Bankprov Cuts Crypto Mining Loans, Cites Crypto Winter Pressure

• Massachusetts-based Bankprov has announced that it will no longer offer loans secured by cryptocurrency mining rigs.
• Bankprov holds approximately $41.2 million in cryptocurrency-collateralized loans, with about $26.7 million of the debt backed by crypto-mining equipment.
• Several crypto-mining companies have sought bankruptcy protection or reorganized tens of millions in debt due to the crypto winter.

Bankprov, a subsidiary of Provident Bancorp based in Amesbury, Massachusetts, has announced that it will no longer offer loans secured by cryptocurrency mining rigs. Bankprov revealed in a filing with the US Securities and Exchange Commission (EX-99.1) that revenue from its digital asset loan portfolio has been decreasing and that new loan originations backed by mining equipment have been discontinued.

Bankprov holds approximately $41.2 million in cryptocurrency-collateralized loans, with about $26.7 million of the debt backed by crypto-mining equipment. This type of loan became popular in 2021, but the crypto winter created significant pressure on the industry. According to Luxor executive Ethan Vera, by the end of June 2022, around $4 billion in loans backed by mining machines were under financial strain.

A number of crypto-mining companies have either sought bankruptcy protection or reorganized tens of millions in debt. In September 2022, Compute North filed for bankruptcy. Two months later, Core Scientific also filed for bankruptcy. Other mining operations are attempting to restructure debt.
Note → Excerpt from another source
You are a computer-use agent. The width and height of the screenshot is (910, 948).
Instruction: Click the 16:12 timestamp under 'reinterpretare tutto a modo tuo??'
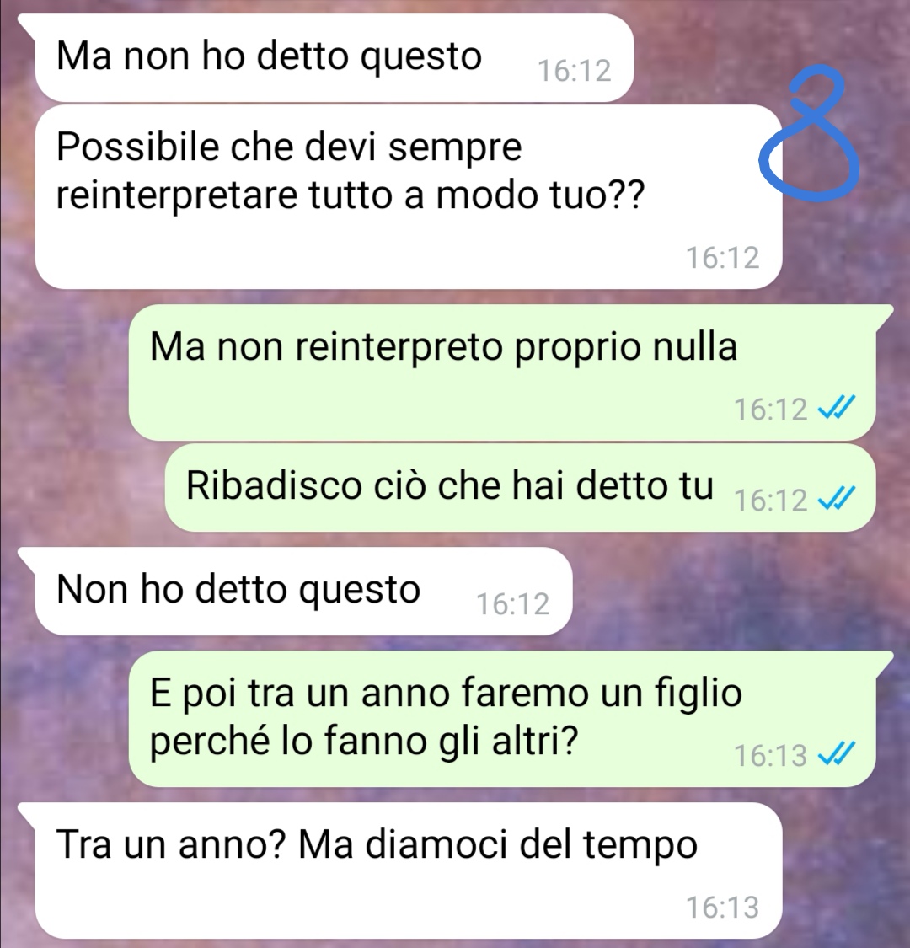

Greenidge Generation announced Tuesday that it has reorganized $11 million in debt with B. Riley. Bankprov stated that it repossessed ASIC mining equipment from undisclosed crypto-mining operations in September.

The decision to no longer offer loans secured by cryptocurrency mining rigs is part of Bankprov’s overall strategy to reduce its digital asset lending portfolio. Bankprov is committed to providing customers with innovative financial services while managing risk and maintaining a sound capital structure.